Another internal document shows that, on February 23, an employee asked in a staff-only thread, “Do we have assurances that if a user opts out of their data being shared with third parties that our existing data partners will be notified of such a change and remove their data?”
Andrew Spittle, Automattic’s head of AI replied: “We will notify existing partners on a regular basis about anyone who’s opted out since the last time we provided a list. I want this to be an ongoing process where we regularly advocate for past content to be excluded based on current preferences. We will ask that content be deleted and removed from any future training runs. I believe partners will honor this based on our conversations with them to this point. I don’t think they gain much overall by retaining it.” Automattic did not respond to a question from 404 Media about whether it could guarantee that people who opt out will have their data deleted retroactively.
News about a deal between Tumblr and Midjourney has been rumored and speculated about on Tumblr for the last week. Someone claiming to be a former Tumblr employee announced in a Tumblr blog post that the platform was working on a deal with Midjourney, and the rumor made it onto Blind, an app for verified employees of companies to anonymously discuss their jobs. 404 Media has seen the Blind posts, in which what seems like an Automattic employee says, “I’m not sure why some of you are getting worked up or worried about this. It’s totally legal, and sharing it publicly is perfectly fine since it’s right there in the terms & conditions. So, go ahead and spread the word as much as you can with your friends and tech journalists, it’s totally fine.”

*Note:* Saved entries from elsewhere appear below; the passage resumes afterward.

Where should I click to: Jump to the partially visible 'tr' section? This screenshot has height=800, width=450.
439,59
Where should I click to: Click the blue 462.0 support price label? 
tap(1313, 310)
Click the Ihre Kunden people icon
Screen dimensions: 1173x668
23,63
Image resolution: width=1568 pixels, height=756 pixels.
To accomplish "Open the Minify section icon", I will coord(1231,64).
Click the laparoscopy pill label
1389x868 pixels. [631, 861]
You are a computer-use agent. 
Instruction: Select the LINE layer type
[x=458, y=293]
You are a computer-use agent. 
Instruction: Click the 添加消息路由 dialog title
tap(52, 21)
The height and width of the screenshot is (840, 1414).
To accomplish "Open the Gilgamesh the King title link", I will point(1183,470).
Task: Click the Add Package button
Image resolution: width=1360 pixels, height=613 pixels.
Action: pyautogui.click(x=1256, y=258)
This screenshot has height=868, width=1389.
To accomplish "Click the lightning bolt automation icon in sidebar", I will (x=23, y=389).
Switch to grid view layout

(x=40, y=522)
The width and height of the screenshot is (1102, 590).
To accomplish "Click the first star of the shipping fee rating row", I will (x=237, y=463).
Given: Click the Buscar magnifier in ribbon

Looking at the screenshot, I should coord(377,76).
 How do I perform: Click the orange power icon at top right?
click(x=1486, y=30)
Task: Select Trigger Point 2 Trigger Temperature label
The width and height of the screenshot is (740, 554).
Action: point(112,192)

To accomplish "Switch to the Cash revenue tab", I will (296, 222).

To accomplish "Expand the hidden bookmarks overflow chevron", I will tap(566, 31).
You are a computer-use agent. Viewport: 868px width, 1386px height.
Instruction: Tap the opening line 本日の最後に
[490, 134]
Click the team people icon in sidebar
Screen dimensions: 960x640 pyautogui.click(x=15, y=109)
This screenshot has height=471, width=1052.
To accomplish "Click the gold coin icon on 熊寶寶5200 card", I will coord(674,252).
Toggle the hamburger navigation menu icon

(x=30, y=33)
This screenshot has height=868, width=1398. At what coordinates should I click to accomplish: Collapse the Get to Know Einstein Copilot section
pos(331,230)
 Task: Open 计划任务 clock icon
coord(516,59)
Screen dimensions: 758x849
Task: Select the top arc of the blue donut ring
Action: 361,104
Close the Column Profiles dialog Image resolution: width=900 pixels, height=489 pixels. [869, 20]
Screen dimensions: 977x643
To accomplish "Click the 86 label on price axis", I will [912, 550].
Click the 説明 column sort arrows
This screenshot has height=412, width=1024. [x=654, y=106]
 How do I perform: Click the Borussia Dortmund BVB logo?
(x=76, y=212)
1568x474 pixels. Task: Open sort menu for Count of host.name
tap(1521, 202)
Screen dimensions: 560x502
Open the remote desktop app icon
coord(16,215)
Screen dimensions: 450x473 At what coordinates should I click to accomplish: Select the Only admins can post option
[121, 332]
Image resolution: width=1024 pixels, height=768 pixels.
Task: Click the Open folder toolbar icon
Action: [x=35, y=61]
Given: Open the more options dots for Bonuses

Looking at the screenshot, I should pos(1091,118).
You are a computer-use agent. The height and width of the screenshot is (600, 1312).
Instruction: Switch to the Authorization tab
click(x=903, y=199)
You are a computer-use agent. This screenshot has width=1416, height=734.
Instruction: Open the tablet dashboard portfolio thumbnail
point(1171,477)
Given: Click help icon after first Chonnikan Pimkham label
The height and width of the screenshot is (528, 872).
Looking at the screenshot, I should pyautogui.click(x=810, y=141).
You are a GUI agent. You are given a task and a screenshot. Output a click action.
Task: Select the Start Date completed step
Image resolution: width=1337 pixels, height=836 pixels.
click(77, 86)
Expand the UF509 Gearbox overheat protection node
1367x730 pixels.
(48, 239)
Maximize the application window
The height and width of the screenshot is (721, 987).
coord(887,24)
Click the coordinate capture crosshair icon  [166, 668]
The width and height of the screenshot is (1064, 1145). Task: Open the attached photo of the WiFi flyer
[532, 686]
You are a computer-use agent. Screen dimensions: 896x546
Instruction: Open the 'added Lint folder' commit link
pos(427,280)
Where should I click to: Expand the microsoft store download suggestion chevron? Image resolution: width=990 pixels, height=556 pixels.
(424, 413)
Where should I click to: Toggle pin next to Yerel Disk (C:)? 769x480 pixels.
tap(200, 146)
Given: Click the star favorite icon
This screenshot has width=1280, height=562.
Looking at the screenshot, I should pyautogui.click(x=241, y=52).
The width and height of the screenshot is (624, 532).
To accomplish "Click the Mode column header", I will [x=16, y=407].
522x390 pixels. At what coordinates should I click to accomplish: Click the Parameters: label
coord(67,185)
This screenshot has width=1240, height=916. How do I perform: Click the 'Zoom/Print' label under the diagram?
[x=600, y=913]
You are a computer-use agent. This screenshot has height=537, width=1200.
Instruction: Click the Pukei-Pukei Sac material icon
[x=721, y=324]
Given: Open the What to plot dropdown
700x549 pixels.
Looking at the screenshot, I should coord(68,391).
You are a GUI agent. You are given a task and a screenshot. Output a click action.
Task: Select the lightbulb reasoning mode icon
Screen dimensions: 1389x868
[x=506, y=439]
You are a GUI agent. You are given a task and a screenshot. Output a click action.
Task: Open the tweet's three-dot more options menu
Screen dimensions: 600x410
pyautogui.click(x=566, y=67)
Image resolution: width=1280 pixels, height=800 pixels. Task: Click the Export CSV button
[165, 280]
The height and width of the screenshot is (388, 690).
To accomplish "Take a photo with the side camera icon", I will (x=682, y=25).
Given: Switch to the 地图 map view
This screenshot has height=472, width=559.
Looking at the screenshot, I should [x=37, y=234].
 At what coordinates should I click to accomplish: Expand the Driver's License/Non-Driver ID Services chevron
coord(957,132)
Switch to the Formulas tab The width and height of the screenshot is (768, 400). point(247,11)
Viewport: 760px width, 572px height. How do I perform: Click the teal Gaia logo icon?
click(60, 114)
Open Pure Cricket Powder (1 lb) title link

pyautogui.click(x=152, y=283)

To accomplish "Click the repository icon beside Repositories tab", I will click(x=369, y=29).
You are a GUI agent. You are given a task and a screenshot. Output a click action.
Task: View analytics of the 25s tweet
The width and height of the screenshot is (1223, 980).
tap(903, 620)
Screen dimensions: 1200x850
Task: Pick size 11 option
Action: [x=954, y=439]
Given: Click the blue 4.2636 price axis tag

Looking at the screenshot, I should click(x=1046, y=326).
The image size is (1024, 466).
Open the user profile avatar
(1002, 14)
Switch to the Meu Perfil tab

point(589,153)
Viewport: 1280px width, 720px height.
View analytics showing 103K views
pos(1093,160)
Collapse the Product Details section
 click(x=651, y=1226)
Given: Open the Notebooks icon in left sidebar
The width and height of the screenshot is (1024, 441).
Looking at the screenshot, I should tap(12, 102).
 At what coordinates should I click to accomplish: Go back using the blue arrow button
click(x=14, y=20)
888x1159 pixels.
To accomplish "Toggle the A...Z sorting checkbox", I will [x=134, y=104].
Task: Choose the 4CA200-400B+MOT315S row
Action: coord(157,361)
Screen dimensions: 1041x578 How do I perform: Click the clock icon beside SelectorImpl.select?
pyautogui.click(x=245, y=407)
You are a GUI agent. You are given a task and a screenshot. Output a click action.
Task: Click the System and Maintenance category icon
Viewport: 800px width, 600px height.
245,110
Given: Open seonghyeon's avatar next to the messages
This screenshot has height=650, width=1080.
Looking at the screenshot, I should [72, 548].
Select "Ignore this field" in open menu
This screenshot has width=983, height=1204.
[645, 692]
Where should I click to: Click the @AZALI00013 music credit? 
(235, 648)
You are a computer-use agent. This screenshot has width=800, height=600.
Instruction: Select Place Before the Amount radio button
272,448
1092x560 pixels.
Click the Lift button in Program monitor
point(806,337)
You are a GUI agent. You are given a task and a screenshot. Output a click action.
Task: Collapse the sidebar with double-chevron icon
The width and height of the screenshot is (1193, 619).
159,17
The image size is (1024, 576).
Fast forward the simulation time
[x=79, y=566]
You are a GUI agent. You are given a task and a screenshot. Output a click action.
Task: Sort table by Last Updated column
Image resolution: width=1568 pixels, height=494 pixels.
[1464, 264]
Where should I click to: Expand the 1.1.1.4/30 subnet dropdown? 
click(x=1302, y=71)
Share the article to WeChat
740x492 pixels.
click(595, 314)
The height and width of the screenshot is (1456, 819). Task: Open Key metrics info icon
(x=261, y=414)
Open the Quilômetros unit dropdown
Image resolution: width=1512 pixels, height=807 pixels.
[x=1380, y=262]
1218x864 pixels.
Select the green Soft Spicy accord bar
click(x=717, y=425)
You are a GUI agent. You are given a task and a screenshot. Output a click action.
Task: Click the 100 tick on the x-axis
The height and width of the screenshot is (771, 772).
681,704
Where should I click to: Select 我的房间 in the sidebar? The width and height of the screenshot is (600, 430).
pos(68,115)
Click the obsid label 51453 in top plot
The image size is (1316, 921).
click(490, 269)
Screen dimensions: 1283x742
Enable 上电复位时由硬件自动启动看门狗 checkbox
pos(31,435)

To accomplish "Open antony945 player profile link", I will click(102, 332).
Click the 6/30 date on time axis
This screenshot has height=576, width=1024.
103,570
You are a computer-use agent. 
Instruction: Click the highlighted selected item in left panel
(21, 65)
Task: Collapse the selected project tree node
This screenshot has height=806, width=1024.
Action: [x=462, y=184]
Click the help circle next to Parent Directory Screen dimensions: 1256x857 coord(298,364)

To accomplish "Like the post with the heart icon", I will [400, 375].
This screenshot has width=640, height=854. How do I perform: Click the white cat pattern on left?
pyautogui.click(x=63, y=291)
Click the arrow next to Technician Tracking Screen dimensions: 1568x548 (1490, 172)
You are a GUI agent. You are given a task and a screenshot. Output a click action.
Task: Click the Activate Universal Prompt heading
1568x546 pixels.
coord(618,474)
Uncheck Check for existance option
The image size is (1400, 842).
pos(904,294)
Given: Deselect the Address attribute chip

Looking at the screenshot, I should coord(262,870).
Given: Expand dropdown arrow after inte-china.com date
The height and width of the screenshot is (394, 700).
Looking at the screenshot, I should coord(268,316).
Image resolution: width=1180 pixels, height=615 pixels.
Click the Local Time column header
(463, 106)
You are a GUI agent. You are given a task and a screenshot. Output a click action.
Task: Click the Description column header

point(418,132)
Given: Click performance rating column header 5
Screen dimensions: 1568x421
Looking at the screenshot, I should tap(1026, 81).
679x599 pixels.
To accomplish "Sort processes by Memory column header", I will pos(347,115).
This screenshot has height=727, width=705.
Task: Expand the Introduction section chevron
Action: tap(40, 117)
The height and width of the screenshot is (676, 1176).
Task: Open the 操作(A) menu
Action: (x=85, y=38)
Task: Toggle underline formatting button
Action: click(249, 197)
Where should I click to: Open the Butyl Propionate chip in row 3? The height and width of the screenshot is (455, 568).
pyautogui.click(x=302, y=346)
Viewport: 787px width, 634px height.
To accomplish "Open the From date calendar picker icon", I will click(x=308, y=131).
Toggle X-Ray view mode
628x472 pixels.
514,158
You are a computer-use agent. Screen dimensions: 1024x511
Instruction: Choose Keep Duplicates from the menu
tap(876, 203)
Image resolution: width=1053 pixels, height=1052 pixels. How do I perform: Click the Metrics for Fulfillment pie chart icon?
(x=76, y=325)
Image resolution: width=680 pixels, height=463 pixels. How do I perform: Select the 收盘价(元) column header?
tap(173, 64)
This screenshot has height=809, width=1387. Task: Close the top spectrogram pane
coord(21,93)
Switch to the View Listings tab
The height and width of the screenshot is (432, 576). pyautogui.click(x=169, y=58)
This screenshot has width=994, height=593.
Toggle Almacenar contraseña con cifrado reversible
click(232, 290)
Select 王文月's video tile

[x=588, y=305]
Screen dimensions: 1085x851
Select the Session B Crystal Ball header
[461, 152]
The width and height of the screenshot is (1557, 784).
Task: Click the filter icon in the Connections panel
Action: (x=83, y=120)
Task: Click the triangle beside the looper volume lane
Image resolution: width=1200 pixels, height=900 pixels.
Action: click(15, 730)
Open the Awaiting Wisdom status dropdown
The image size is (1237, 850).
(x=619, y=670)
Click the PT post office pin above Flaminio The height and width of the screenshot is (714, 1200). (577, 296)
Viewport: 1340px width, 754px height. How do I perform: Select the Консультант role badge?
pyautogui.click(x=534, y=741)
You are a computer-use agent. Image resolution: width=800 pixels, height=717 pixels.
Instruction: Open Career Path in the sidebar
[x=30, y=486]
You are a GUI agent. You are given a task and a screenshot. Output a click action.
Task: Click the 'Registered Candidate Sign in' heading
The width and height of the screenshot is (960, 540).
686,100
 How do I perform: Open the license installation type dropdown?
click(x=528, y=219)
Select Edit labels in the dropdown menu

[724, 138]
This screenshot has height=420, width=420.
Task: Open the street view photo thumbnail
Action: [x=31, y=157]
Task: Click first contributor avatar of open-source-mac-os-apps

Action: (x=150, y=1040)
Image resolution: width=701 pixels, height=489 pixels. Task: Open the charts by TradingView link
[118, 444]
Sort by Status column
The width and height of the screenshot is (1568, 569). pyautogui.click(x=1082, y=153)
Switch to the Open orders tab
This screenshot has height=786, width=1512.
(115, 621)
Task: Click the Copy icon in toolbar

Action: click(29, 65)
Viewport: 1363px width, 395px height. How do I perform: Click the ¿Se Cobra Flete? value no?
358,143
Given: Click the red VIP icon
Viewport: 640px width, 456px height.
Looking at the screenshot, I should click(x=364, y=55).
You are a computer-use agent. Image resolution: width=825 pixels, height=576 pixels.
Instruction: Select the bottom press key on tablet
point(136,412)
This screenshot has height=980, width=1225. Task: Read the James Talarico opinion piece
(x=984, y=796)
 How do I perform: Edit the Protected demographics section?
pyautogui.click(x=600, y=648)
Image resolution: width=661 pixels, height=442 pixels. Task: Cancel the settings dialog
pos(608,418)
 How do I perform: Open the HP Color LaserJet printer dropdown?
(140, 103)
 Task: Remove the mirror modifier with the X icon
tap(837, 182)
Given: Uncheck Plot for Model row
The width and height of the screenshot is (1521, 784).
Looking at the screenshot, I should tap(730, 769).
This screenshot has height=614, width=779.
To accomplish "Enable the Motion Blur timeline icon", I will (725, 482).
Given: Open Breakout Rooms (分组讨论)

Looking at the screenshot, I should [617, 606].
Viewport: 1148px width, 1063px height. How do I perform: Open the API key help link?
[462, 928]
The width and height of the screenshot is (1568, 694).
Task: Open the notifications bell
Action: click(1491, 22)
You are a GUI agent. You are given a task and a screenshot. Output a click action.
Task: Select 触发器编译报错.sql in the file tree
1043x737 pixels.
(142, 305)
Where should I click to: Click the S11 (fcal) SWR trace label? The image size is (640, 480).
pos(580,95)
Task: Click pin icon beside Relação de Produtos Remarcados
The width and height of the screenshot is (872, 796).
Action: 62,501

Separately, 404 Media viewed a public, now-deleted post by Gage, the product manager, where he said that he was deleting all of his images off of Tumblr, and would be putting them on his personal website. A still-live post says, “i’ve deleted my photography from tumblr and will be moving it slowly but surely over to cylegage.com, which i’m building into a photography portfolio that i can control end-to-end.” At one point last week, his personal website had a specific note stating that he did not consent to AI scraping of his images. Gage’s original post has been deleted, and his website is now a blank page that just reads “Cyle.” Gage did not respond to a request for comment from 404 Media.
Several online platforms have made similar deals with AI companies recently, including Reddit, which entered into an AI content licensing deal with Google and said in its SEC filing last week that it’s “in the early stages of monetizing [its] user base” by training AI on users’ posts. Last year, Shutterstock signed a six year deal with OpenAI to provide training data.
OpenAI and Midjourney did not respond to requests for comment.